Exercise aim:
Which lines come from the start of the records through the line that holds "The height and width of the screenshot is (580, 825)."? Write them out word for word.

[Items from a dataset]

________

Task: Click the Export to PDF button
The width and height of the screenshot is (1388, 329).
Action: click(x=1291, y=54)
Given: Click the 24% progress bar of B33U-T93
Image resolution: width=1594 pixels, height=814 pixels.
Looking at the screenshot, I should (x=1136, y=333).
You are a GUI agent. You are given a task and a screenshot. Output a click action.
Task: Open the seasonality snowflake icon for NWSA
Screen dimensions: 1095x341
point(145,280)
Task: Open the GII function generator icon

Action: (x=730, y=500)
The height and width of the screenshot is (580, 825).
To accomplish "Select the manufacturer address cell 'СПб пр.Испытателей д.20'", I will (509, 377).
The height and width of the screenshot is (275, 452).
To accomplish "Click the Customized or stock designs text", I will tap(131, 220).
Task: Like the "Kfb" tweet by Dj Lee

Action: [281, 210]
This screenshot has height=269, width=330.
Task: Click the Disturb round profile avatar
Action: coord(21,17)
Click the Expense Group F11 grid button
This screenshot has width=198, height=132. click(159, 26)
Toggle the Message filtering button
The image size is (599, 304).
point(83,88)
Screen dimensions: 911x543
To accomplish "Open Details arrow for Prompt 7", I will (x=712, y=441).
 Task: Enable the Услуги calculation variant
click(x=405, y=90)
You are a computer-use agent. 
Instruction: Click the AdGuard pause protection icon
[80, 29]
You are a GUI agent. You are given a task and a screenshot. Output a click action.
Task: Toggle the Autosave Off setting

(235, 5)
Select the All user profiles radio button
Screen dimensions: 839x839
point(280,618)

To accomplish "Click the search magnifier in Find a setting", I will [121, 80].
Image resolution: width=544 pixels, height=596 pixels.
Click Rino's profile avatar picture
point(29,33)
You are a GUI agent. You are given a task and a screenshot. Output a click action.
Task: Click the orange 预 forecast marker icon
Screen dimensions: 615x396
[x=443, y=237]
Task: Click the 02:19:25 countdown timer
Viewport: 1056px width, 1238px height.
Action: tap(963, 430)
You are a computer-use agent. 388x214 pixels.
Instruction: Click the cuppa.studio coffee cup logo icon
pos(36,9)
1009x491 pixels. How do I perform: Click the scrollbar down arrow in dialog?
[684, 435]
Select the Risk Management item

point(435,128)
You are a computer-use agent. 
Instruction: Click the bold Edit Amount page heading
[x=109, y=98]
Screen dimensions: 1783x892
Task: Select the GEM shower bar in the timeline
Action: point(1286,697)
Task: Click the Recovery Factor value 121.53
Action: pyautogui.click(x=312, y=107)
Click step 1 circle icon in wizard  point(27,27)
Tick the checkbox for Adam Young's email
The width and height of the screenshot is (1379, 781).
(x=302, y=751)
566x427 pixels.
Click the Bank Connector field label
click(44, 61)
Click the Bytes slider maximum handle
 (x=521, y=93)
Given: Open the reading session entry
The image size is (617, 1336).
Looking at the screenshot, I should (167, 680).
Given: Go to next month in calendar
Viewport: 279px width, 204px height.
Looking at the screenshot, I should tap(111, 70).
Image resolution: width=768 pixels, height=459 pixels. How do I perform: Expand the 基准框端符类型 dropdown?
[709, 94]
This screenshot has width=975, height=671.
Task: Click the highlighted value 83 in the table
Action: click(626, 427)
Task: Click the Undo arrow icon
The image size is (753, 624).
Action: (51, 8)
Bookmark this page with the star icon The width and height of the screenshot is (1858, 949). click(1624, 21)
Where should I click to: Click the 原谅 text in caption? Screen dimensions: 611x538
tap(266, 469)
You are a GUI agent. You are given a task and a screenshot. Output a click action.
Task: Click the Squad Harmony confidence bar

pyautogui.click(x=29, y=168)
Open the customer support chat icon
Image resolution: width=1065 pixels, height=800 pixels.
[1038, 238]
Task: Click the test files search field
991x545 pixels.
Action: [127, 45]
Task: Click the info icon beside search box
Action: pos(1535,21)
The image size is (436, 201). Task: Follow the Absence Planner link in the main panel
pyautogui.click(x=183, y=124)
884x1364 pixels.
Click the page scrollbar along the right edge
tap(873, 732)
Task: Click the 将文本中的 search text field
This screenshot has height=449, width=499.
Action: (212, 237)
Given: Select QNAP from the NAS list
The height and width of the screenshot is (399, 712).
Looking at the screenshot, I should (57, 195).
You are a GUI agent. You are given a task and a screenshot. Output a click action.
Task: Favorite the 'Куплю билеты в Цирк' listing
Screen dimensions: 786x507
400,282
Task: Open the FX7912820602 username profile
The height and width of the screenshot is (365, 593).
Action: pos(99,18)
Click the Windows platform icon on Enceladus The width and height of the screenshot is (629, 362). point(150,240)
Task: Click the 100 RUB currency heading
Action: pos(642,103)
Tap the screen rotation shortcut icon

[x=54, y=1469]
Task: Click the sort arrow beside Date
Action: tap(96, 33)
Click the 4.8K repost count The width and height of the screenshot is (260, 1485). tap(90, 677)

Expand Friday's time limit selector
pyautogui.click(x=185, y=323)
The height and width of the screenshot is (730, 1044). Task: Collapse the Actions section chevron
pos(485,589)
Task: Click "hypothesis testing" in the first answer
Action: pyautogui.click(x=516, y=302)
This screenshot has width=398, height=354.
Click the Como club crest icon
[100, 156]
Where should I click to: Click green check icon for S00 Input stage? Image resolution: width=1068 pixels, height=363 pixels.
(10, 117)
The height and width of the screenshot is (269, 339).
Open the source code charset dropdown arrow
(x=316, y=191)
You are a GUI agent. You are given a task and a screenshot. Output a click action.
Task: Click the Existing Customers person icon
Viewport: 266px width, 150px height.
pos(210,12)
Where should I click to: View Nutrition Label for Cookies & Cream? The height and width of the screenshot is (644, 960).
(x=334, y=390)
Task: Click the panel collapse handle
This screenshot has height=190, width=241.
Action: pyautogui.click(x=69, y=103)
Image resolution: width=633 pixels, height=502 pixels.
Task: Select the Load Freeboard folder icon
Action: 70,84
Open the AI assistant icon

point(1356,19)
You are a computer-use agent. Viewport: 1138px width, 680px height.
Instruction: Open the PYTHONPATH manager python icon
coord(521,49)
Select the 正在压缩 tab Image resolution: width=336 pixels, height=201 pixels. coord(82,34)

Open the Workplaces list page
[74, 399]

________

Task response:
Task: Click the Export to PDF button
The width and height of the screenshot is (1388, 329).
Action: click(x=1291, y=54)
Given: Click the 24% progress bar of B33U-T93
Image resolution: width=1594 pixels, height=814 pixels.
Looking at the screenshot, I should (x=1136, y=333).
You are a GUI agent. You are given a task and a screenshot. Output a click action.
Task: Open the seasonality snowflake icon for NWSA
Screen dimensions: 1095x341
point(145,280)
Task: Open the GII function generator icon

Action: (x=730, y=500)
The height and width of the screenshot is (580, 825).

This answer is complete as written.